▶ [Exercise] Convert the records below into a Markdown table with the columns "Row" and "Record text": number each line in order in "Row" and place the line itself in "Record text," omitting blank lines.
--- Entries shown Enclosed Below ---
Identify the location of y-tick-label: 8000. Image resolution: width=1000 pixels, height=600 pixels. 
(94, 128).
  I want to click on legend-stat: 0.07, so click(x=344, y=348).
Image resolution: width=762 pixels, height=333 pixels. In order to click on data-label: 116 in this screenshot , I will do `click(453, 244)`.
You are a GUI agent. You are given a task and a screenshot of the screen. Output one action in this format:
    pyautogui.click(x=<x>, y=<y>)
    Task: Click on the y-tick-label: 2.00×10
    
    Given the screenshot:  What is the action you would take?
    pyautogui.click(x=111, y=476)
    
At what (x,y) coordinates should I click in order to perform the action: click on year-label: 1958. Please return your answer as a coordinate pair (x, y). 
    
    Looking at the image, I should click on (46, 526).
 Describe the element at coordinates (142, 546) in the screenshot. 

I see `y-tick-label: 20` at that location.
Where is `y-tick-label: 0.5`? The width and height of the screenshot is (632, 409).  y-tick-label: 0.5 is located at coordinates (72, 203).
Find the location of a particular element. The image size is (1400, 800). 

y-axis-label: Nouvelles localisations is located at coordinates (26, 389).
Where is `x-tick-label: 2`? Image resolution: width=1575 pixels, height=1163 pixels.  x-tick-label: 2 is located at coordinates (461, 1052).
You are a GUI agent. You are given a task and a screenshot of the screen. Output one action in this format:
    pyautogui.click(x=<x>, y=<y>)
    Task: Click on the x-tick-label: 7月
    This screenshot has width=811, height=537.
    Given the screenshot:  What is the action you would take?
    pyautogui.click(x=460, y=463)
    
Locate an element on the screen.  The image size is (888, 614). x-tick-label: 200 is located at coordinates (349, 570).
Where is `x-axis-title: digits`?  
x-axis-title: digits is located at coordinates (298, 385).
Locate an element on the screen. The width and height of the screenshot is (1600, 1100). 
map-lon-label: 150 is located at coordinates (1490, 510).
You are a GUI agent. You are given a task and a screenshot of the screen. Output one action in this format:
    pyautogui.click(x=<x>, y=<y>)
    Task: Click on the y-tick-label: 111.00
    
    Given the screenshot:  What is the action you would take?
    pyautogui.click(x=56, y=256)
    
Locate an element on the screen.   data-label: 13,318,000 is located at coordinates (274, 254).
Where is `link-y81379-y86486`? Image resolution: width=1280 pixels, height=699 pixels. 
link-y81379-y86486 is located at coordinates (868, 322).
--- End of Enclosed Entries shown ---
▶ [Task answer]
| Row | Record text |
|---|---|
| 1 | Identify the location of y-tick-label: 8000. Image resolution: width=1000 pixels, height=600 pixels.  |
| 2 | (94, 128). |
| 3 |   I want to click on legend-stat: 0.07, so click(x=344, y=348). |
| 4 | Image resolution: width=762 pixels, height=333 pixels. In order to click on data-label: 116 in this screenshot , I will do `click(453, 244)`. |
| 5 | You are a GUI agent. You are given a task and a screenshot of the screen. Output one action in this format: |
| 6 |     pyautogui.click(x=<x>, y=<y>) |
| 7 |     Task: Click on the y-tick-label: 2.00×10 |
| 8 |     Given the screenshot:  What is the action you would take? |
| 9 |     pyautogui.click(x=111, y=476) |
| 10 | At what (x,y) coordinates should I click in order to perform the action: click on year-label: 1958. Please return your answer as a coordinate pair (x, y).  |
| 11 |     Looking at the image, I should click on (46, 526). |
| 12 |  Describe the element at coordinates (142, 546) in the screenshot.  |
| 13 | I see `y-tick-label: 20` at that location. |
| 14 | Where is `y-tick-label: 0.5`? The width and height of the screenshot is (632, 409).  y-tick-label: 0.5 is located at coordinates (72, 203). |
| 15 | Find the location of a particular element. The image size is (1400, 800).  |
| 16 | y-axis-label: Nouvelles localisations is located at coordinates (26, 389). |
| 17 | Where is `x-tick-label: 2`? Image resolution: width=1575 pixels, height=1163 pixels.  x-tick-label: 2 is located at coordinates (461, 1052). |
| 18 | You are a GUI agent. You are given a task and a screenshot of the screen. Output one action in this format: |
| 19 |     pyautogui.click(x=<x>, y=<y>) |
| 20 |     Task: Click on the x-tick-label: 7月 |
| 21 |     This screenshot has width=811, height=537. |
| 22 |     Given the screenshot:  What is the action you would take? |
| 23 |     pyautogui.click(x=460, y=463) |
| 24 | Locate an element on the screen.  The image size is (888, 614). x-tick-label: 200 is located at coordinates (349, 570). |
| 25 | Where is `x-axis-title: digits`?   |
| 26 | x-axis-title: digits is located at coordinates (298, 385). |
| 27 | Locate an element on the screen. The width and height of the screenshot is (1600, 1100).  |
| 28 | map-lon-label: 150 is located at coordinates (1490, 510). |
| 29 | You are a GUI agent. You are given a task and a screenshot of the screen. Output one action in this format: |
| 30 |     pyautogui.click(x=<x>, y=<y>) |
| 31 |     Task: Click on the y-tick-label: 111.00 |
| 32 |     Given the screenshot:  What is the action you would take? |
| 33 |     pyautogui.click(x=56, y=256) |
| 34 | Locate an element on the screen.   data-label: 13,318,000 is located at coordinates (274, 254). |
| 35 | Where is `link-y81379-y86486`? Image resolution: width=1280 pixels, height=699 pixels.  |
| 36 | link-y81379-y86486 is located at coordinates (868, 322). |